--- What is needed ---
Leave out pictures; repeat exactly the lines from the "Apply strikethrough formatting" line through the last of the data below.

--- Records to use ---
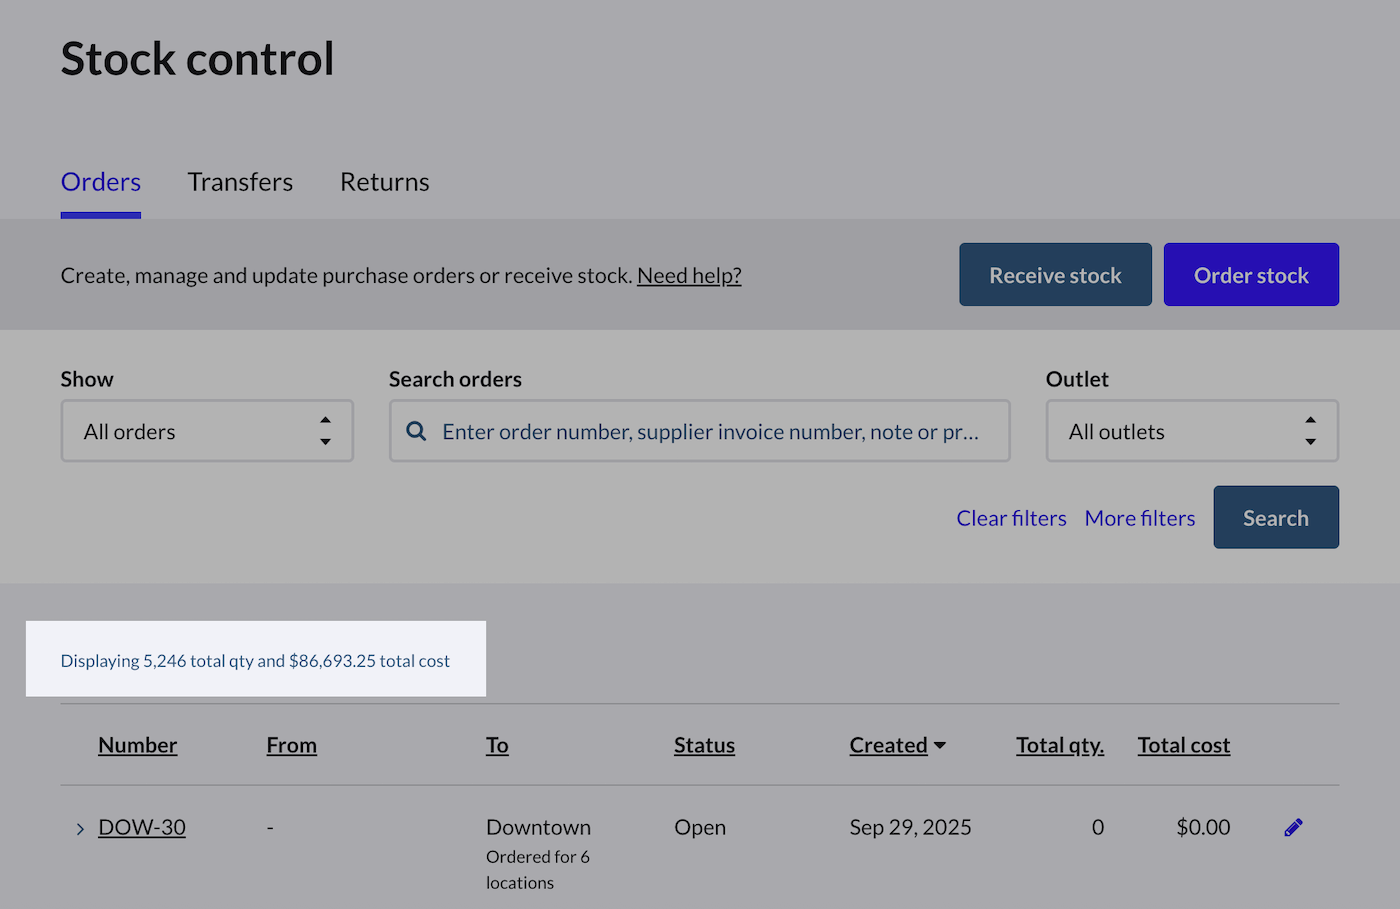
Task: Open the DOW-30 order link
Action: tap(142, 827)
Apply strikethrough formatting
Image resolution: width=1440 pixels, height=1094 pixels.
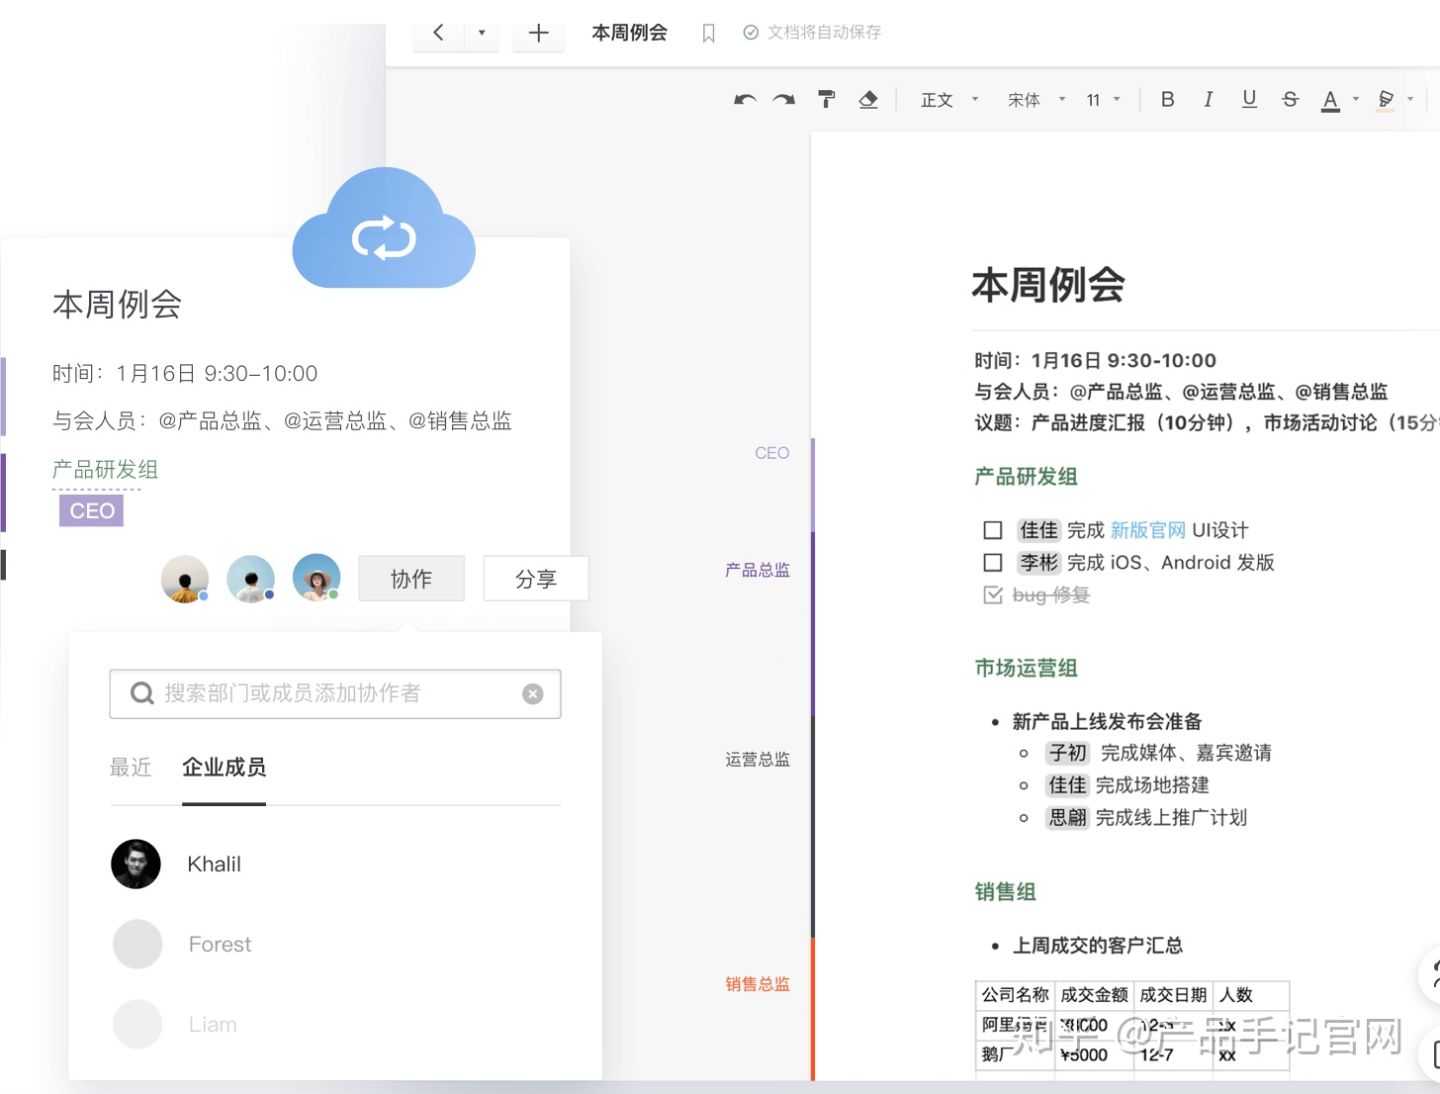[1290, 99]
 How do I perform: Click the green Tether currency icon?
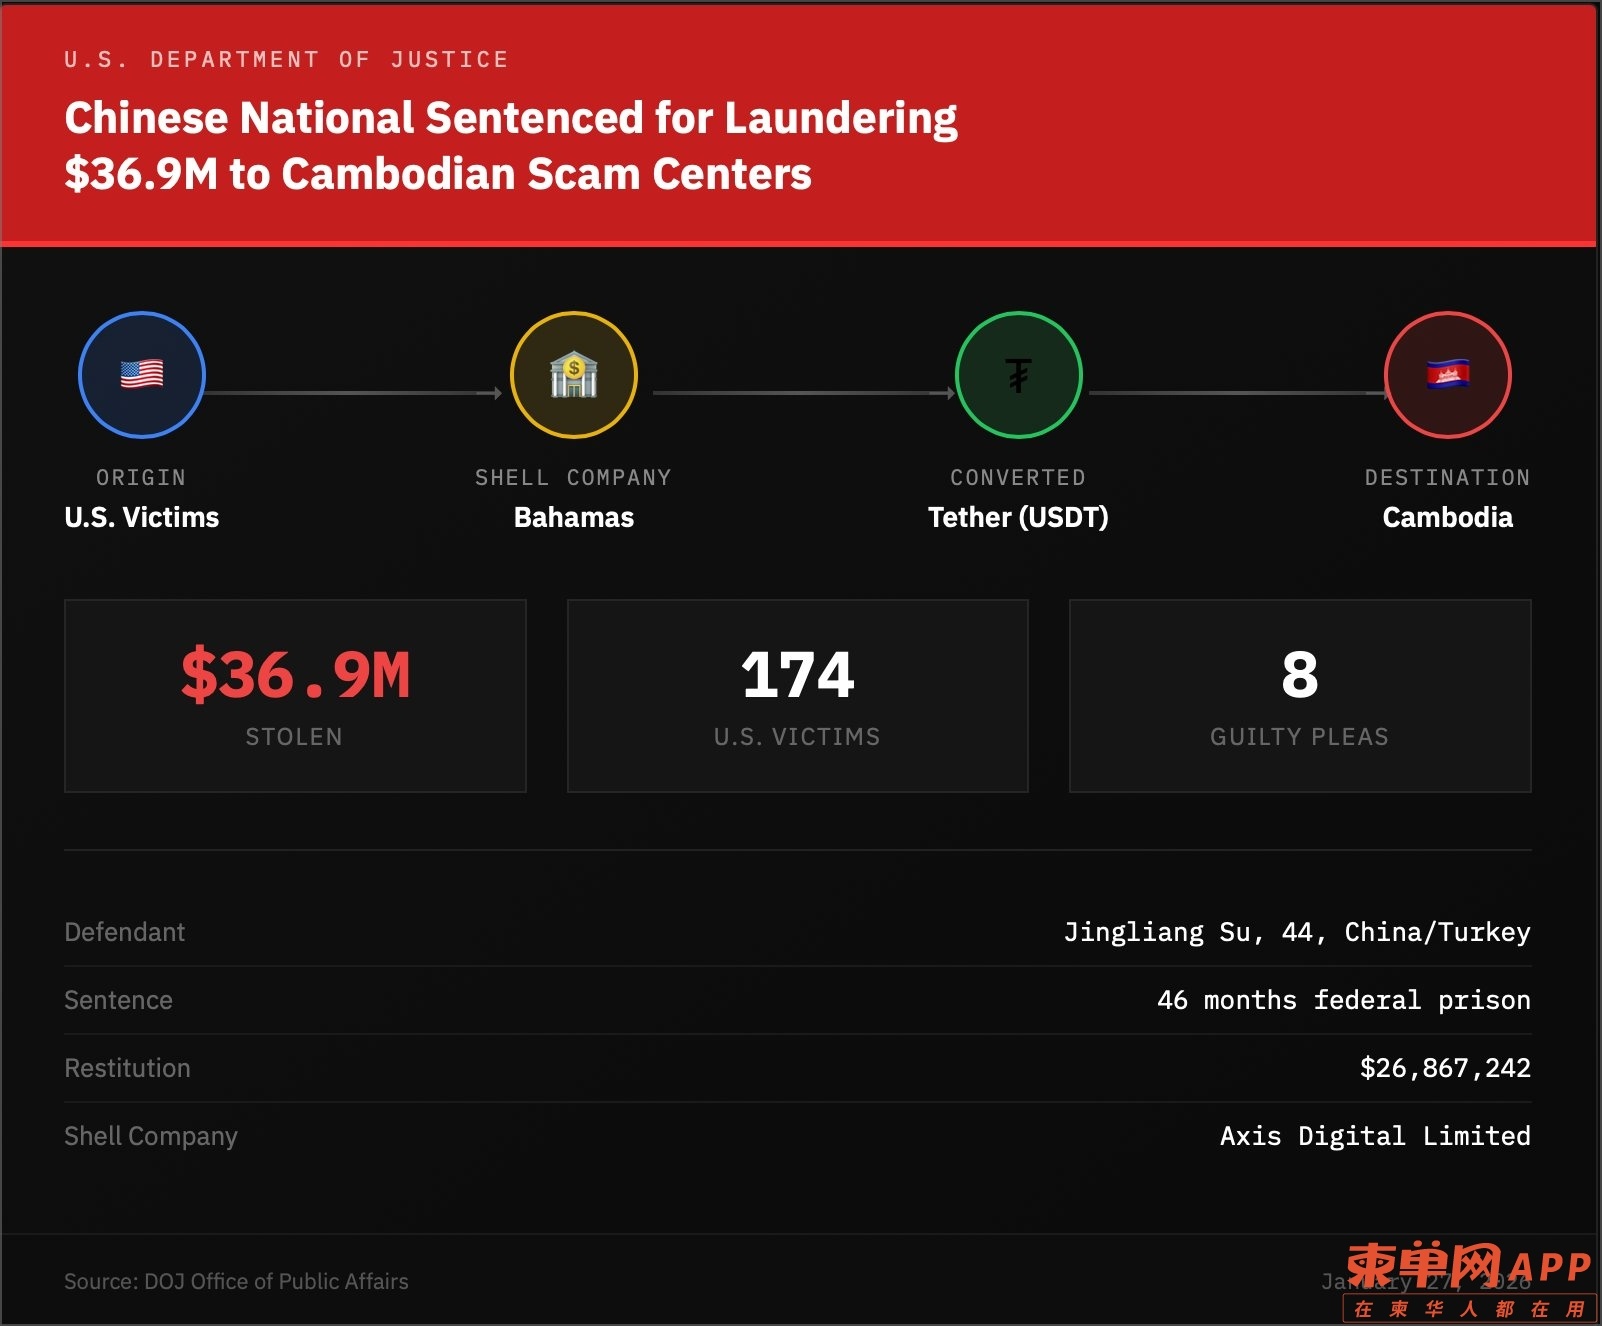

--- Task solution ---
Apply strikethrough formatting
Image resolution: width=1440 pixels, height=1094 pixels.
[1290, 99]
 How do I perform: Click the green Tether currency icon?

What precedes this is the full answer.